Sedangkan pada sistem anggaran modern adalah anggaran yang berorientasi pada pertumbuhan, yang konsekuensinya negara-negara Islam harus menganut prinsip anggaran defisit. Untuk memenuhi defisit tersebut ditempuh tiga jalan, Pertama, dilakukan dengan pinjaman secara Islami, Kedua, penguasaan sebagian milik umum. Ketiga dengan menerapkan pajak kepada warga negara.
Sementara dalam negara yang menganut sistem Islam. Pemerintah atau negara Islam/Muslim diperkenankan berutang, jika memenuhi tiga syarat: Pertama, harta yang diambil dari para koruptor sudah dikembalikan sepenuhnya. Kedua, Keadaan keuangan negara mengalami defisit. Ketiga, utang negara dialokasikan sepenuhnya untuk kebutuhan primer bukan kebutuhan sekunder.

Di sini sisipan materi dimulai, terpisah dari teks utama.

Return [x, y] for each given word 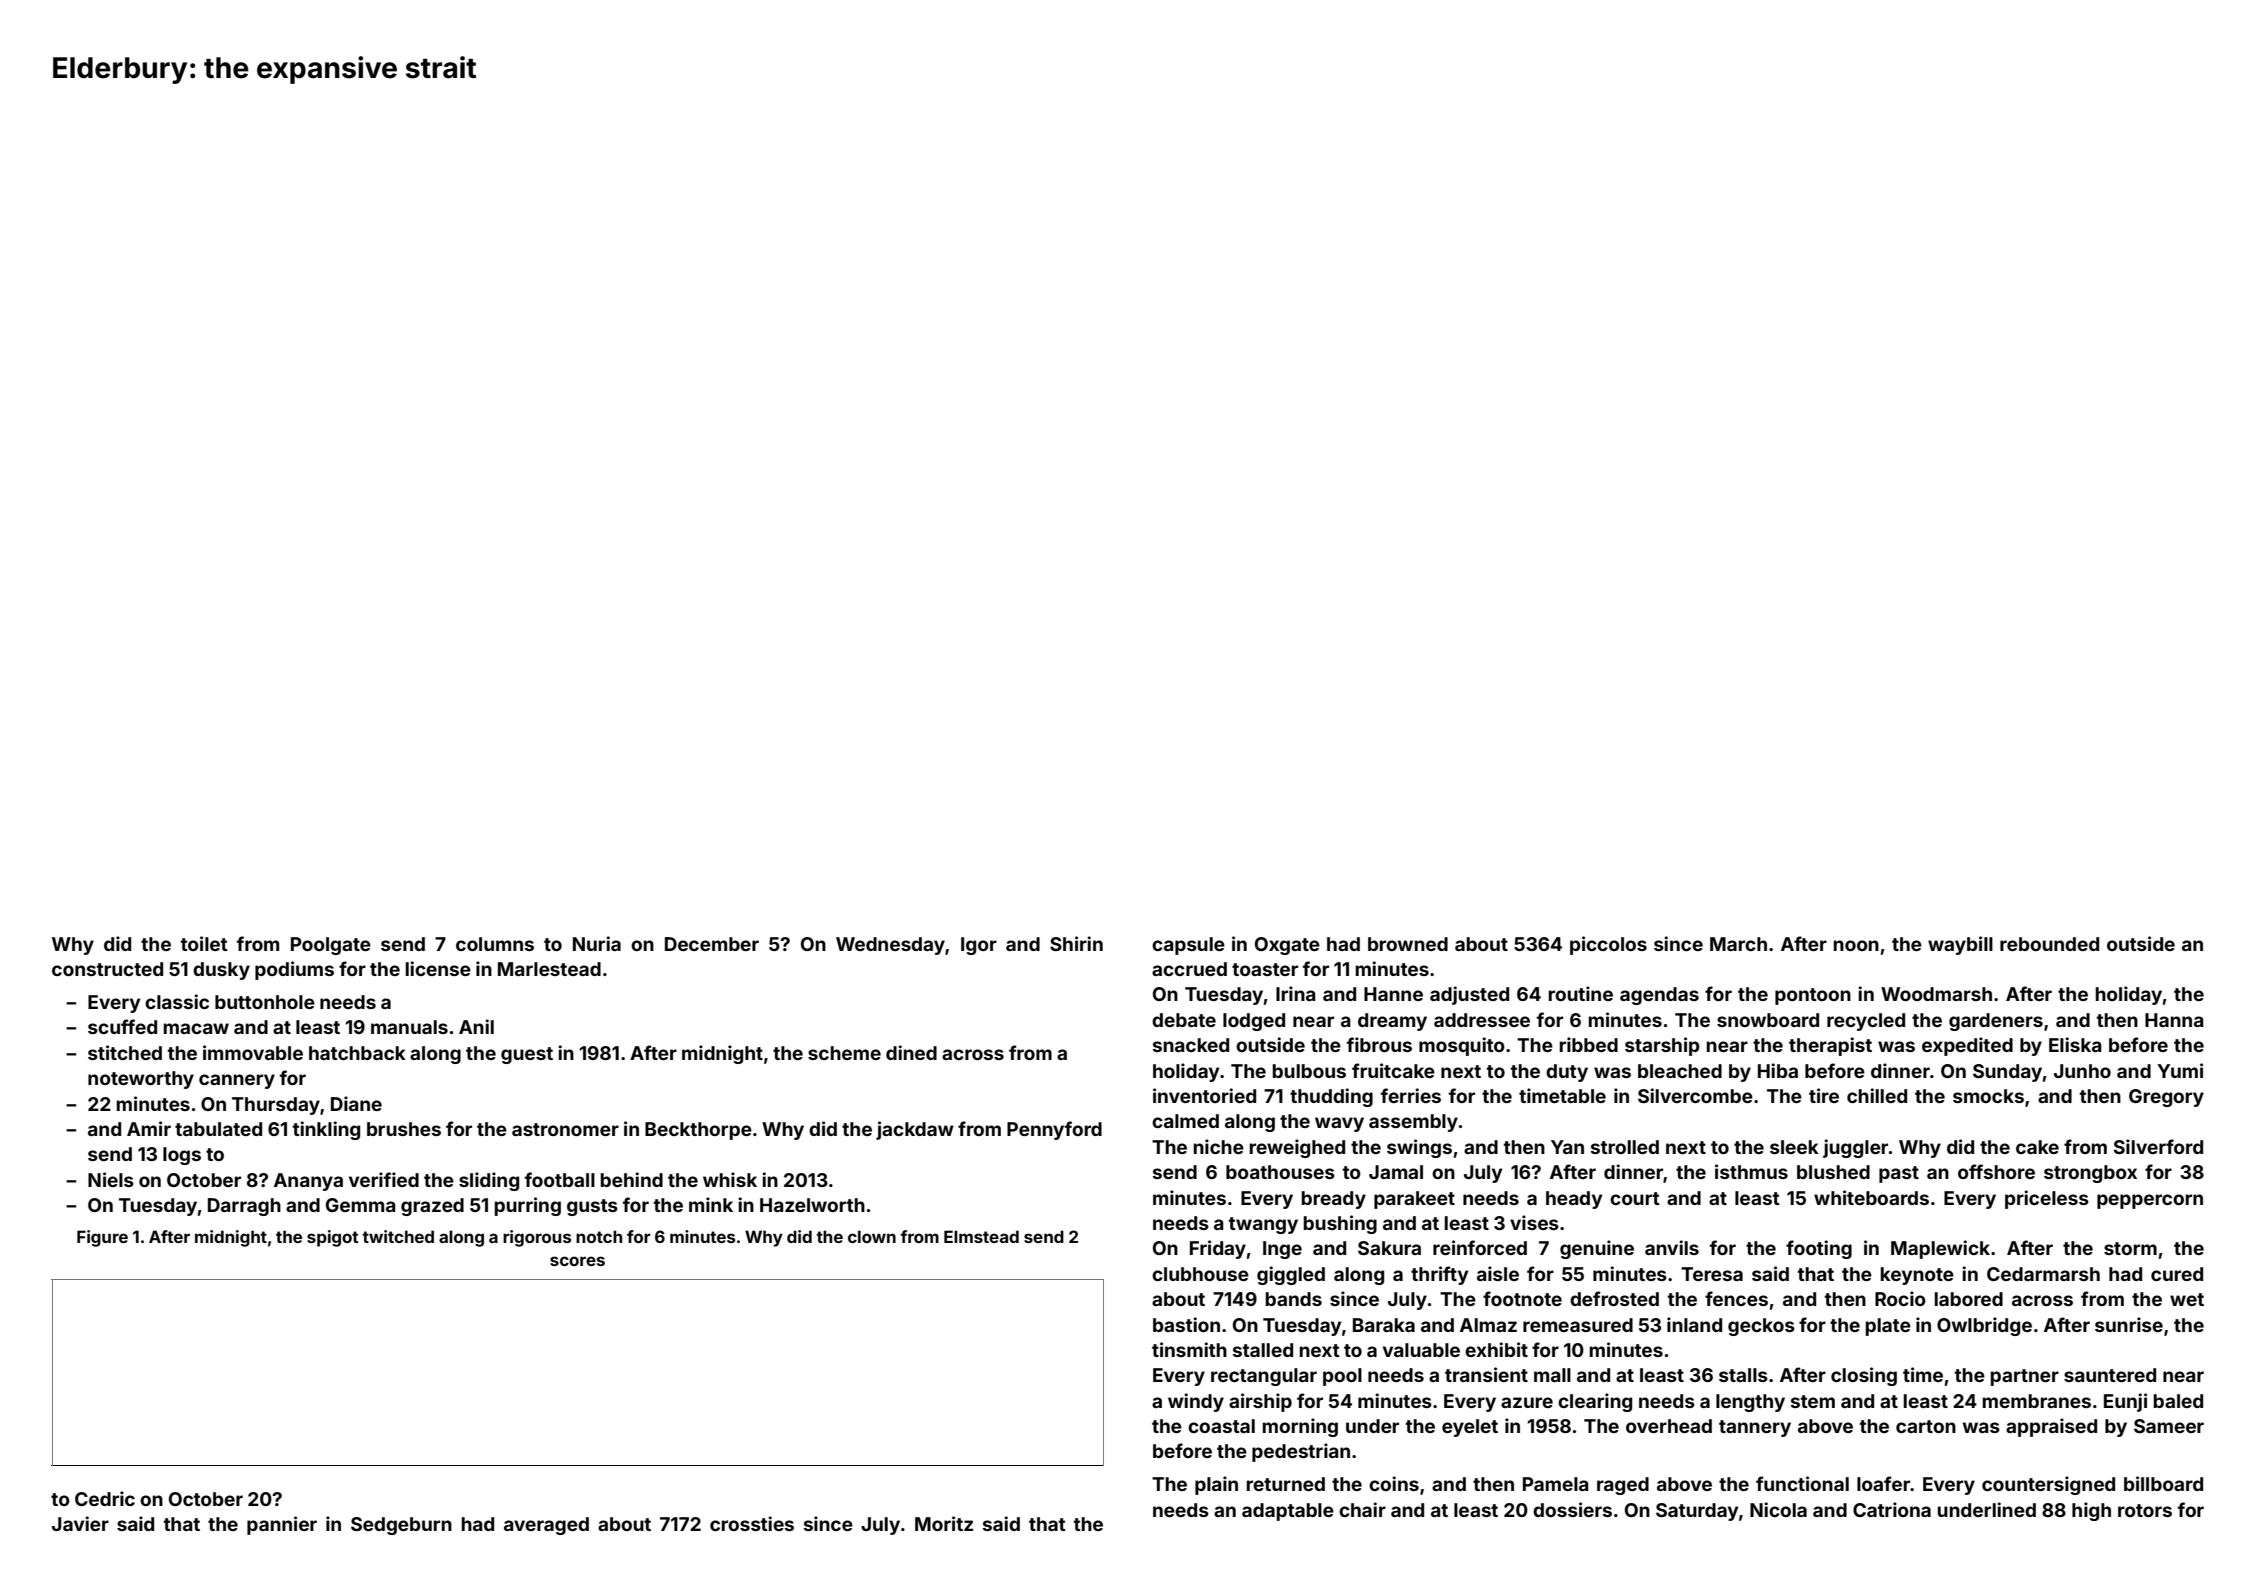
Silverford [2158, 1146]
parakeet [1414, 1200]
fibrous [1379, 1044]
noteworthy [141, 1080]
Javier [80, 1523]
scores [577, 1261]
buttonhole [265, 1002]
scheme [844, 1053]
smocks [1988, 1096]
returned [1286, 1484]
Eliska [2075, 1044]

Warga negara tidak berkewajiban melakukan iuaran untuk melunasi utang negara/pemerintah, yang wajib mengembalikan adalah pejabat atau pemerintah pada saat itu atau pemerintah selanjutnya, ketika utang tersebut prosedural serta keadaan kas negara memungkinkan. Namun jika tidak prosedural, maka yang wajib mengembalikan utang tersebut adalah individu pejabat yang melakukan utang tersebut.
Sistem Islam tidak memberatkan rakyat dalam melunasi utang negara. Dalam negara Islam, pemasukan Anggaran Pendapatan dan Belanja Negara (APBN) didapatkan dari sumber daya alam, serta kepemilikan umum dan kepemilikan negara. Semua dikelola oleh negara dan akan dikembalikan untuk rakyat.
Hanya dalam sistem Islamlah Indonesia bisa menjadi negara besar yang mampu mengelola SDA secara mandiri dan hasilnya digunakan untuk membangun negeri dan mensejahterakan rakyatnya. Sudah saatnya kita kembali kepada sistem Islam yang mengatur segala problematika kehidupan dengan berpegang teguh kepada Al Qur’an dan As Sunnah.